START DATASET

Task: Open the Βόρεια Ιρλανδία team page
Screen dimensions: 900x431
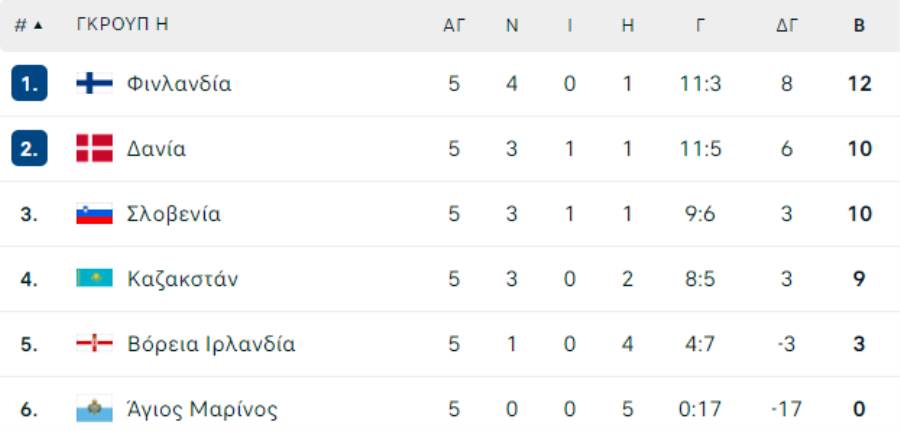Action: click(x=211, y=344)
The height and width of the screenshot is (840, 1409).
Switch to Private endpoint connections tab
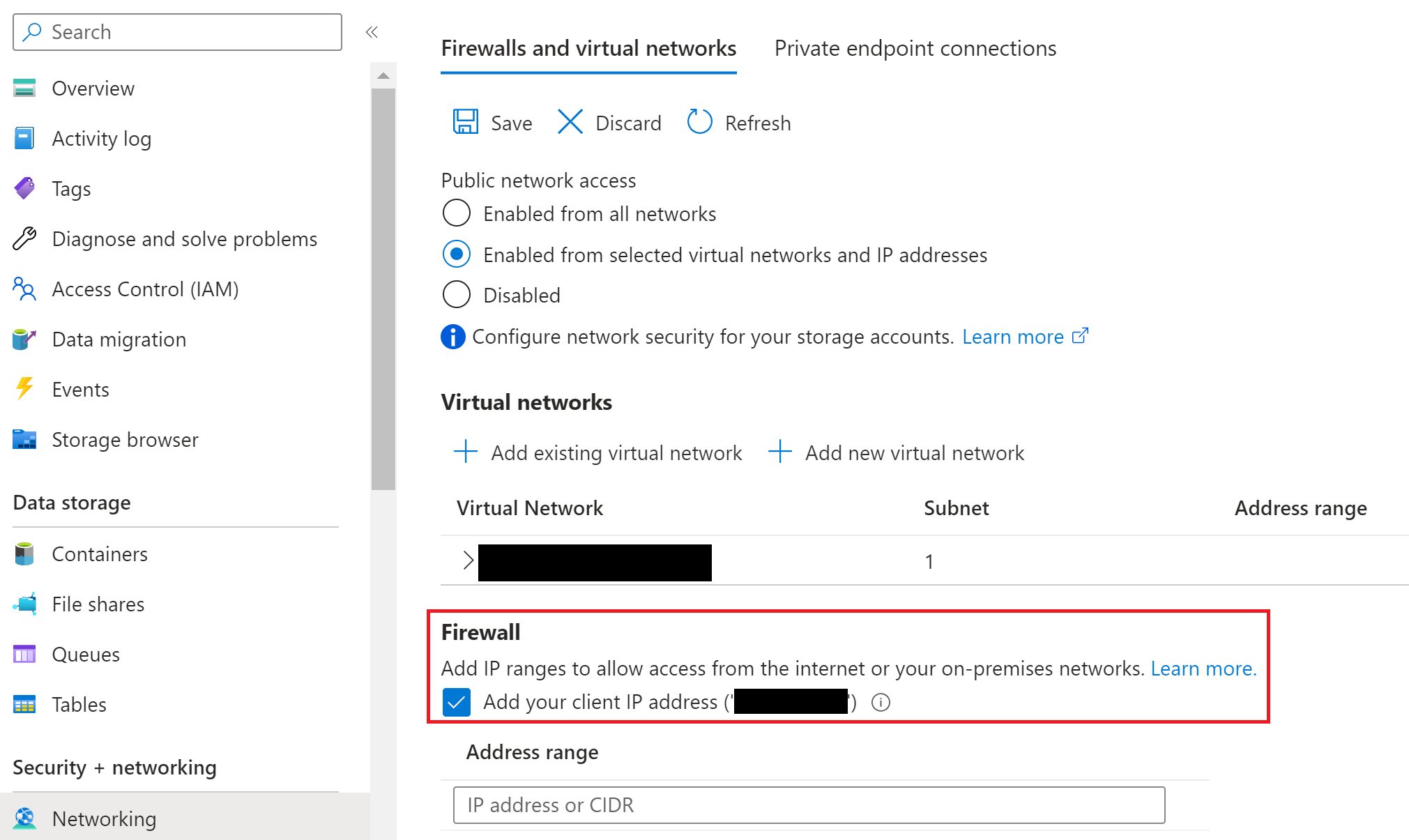coord(915,48)
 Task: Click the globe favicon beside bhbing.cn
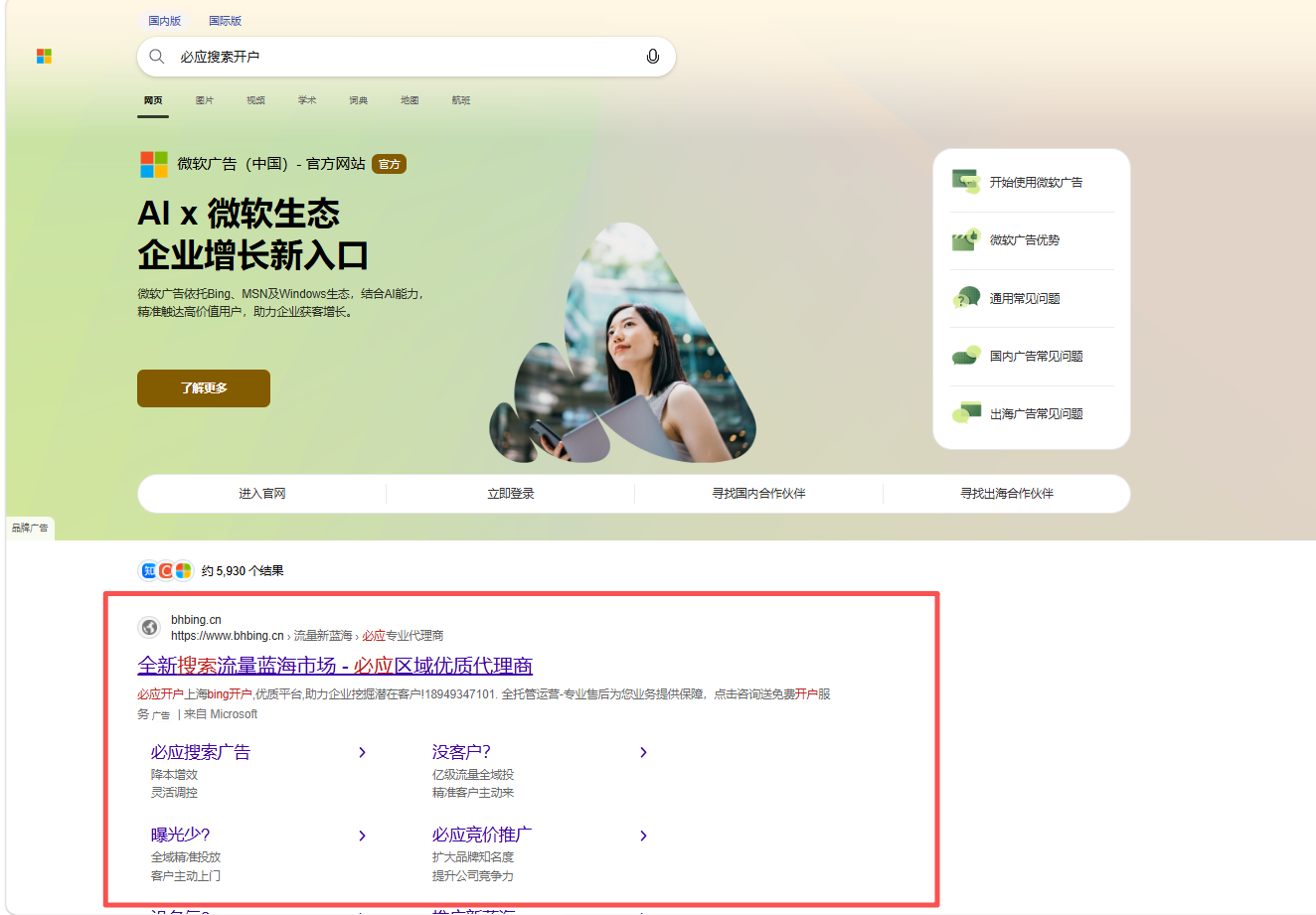click(x=150, y=627)
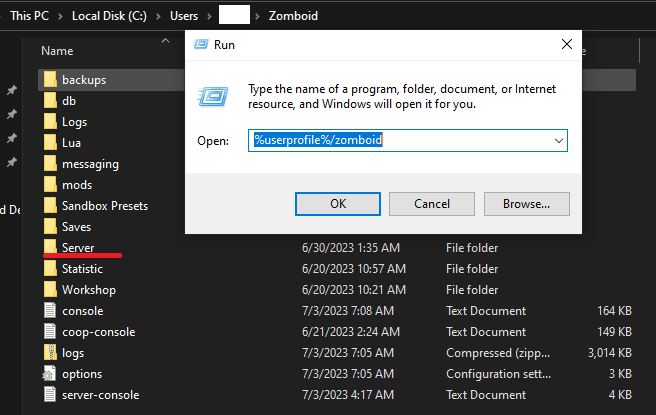Click the Workshop folder icon
The width and height of the screenshot is (656, 415).
coord(51,289)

END DATASET

▸ **PROMPT**: Copy every record exactly; no pictures.

▸ **ANSWER BOX**:
Task: Open the Βόρεια Ιρλανδία team page
Screen dimensions: 900x431
Action: click(x=211, y=344)
The height and width of the screenshot is (840, 1409).
Switch to Private endpoint connections tab
coord(915,48)
 Task: Click the globe favicon beside bhbing.cn
click(x=150, y=627)
Click the Workshop folder icon
The width and height of the screenshot is (656, 415).
coord(51,289)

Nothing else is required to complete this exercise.